É uma imposição incontrolável para a criança crescer prematuramente, ser obrigado a ser um que ainda não é. Não fosse uma imposição, talvez fosse até bom. Caso fosse um processo que adentramos espontaneamente, sem qualquer pressão ou influência exterior. Se por exemplo fosse como uma autêntica busca de evolução em plena e total relação com o papo de abandonar cristalizações, lapidar a pedra para chegar ao diamante, coisa e tal, tudo bem, mas não é e nem chega perto. O caso não passa de mais uma imposição, um reflexo barato e batido de uma sociedade doentia desde o berço, que desde os primeiros dentes perdidos começa a maldizer o ser criança em detrimento de um suposto adulto futuro adestrado exemplar. Ah, vai!
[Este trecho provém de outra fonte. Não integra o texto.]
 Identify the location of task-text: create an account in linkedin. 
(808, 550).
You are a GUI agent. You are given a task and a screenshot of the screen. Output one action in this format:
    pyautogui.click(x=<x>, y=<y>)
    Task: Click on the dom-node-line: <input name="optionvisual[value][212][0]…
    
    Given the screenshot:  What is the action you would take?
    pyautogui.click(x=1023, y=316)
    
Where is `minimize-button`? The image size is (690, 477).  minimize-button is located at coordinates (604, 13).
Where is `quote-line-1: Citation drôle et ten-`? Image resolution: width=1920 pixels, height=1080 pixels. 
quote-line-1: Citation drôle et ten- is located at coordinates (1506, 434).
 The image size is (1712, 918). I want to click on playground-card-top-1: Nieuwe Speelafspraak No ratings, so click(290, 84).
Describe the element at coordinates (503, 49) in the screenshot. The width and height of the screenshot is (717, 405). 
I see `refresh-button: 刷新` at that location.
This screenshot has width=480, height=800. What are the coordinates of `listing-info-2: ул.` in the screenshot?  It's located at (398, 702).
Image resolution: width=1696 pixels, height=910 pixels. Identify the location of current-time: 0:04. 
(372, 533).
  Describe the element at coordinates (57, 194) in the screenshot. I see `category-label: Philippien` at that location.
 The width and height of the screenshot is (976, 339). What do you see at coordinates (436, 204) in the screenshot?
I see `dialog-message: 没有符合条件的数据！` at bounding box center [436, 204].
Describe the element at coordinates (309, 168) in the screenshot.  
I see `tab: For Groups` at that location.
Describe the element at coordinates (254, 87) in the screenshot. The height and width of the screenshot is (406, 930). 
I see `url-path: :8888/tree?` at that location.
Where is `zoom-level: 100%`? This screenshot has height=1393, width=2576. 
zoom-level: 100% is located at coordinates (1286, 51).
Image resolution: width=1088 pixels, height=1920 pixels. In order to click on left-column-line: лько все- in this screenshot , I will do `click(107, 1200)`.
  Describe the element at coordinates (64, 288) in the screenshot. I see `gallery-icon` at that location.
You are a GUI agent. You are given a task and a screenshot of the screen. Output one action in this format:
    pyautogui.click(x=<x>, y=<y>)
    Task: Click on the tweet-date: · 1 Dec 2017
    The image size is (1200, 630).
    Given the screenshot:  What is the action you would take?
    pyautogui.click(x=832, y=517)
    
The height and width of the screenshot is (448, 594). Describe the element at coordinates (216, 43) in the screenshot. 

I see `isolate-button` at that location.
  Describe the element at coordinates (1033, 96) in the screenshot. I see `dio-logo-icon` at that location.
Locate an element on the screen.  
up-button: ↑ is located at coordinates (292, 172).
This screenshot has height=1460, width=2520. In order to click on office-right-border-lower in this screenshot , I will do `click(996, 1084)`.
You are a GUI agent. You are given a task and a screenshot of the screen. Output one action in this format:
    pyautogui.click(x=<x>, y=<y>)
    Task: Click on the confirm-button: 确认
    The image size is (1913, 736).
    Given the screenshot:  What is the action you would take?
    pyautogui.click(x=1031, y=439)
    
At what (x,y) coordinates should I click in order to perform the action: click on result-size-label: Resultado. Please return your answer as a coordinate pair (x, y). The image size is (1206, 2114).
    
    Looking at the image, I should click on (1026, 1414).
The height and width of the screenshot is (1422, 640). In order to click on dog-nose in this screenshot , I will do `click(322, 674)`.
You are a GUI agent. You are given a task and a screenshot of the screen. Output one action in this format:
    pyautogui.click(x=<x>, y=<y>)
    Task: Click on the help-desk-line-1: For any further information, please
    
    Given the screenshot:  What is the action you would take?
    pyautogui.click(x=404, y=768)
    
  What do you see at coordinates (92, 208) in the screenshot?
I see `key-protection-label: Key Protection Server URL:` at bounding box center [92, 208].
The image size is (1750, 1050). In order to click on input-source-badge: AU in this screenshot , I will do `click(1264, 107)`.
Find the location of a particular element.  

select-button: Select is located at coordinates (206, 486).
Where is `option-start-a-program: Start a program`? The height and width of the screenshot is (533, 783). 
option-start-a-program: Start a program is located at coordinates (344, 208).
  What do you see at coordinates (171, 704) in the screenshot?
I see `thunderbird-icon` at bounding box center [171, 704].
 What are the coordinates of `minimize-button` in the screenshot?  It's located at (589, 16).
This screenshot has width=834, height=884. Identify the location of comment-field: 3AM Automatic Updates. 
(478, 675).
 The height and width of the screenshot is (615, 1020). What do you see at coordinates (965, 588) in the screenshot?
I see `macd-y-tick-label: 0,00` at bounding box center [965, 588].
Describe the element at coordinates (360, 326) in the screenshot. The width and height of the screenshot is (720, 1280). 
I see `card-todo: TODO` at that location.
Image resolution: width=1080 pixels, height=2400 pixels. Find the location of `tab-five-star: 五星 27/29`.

Tudo começa na escola da repetição, onde aprendem a passar um batom na boca, fumar um cigarro, dar um escarro ou coçar o ovo. Aprendem tão bem a reproduzir os adultos, que rapidamente avançam para novas disciplinas: exploração de coleguinhas, preconceito, humilhação, chacota & chicote. E assim o inconscientezinho coletivo e as estruturas sociais de controle e poder vão desestabilizando e modificando quem ainda não está dentro do esquema é-por-aqui-se-vai-é-assim-que-se-faz-e-vê-se-não-discuta, imposto ferrenhamente a todos os filhotinhos. E vale salientar: tudo realizado com o triste consentimento de seus ignorantes, coniventes e desatentos pais, que, para fins de franqueza e informação, já estão quase que totalmente perdidos e distantes da salvação.

Nesse envenenamento coletivo que a nossa criançada é submetida em ritmo maquinal e escala industrial, a maioria acaba em um desses dois destinos: ou apodrece, essa é a verdade e a palavra, estraga, degrada, vira lixo, matéria morta, sem antes sequer ter a chance de amadurecer, ou segue fadada e condenada a ser mais um pontinho na multidão de Marias, que vão com as outras, dia após dia, desde o primeiro até o último dia que rastejam na Terra.

Ser criança é um privilégio e uma experiência indispensável que pouca gente tem acesso. Quem não tem, das duas uma: ou dá a sorte de ser ajudado por uma alma bondosa, ou entra na fila quilométrica dos que estão esperando para tentar outra vez.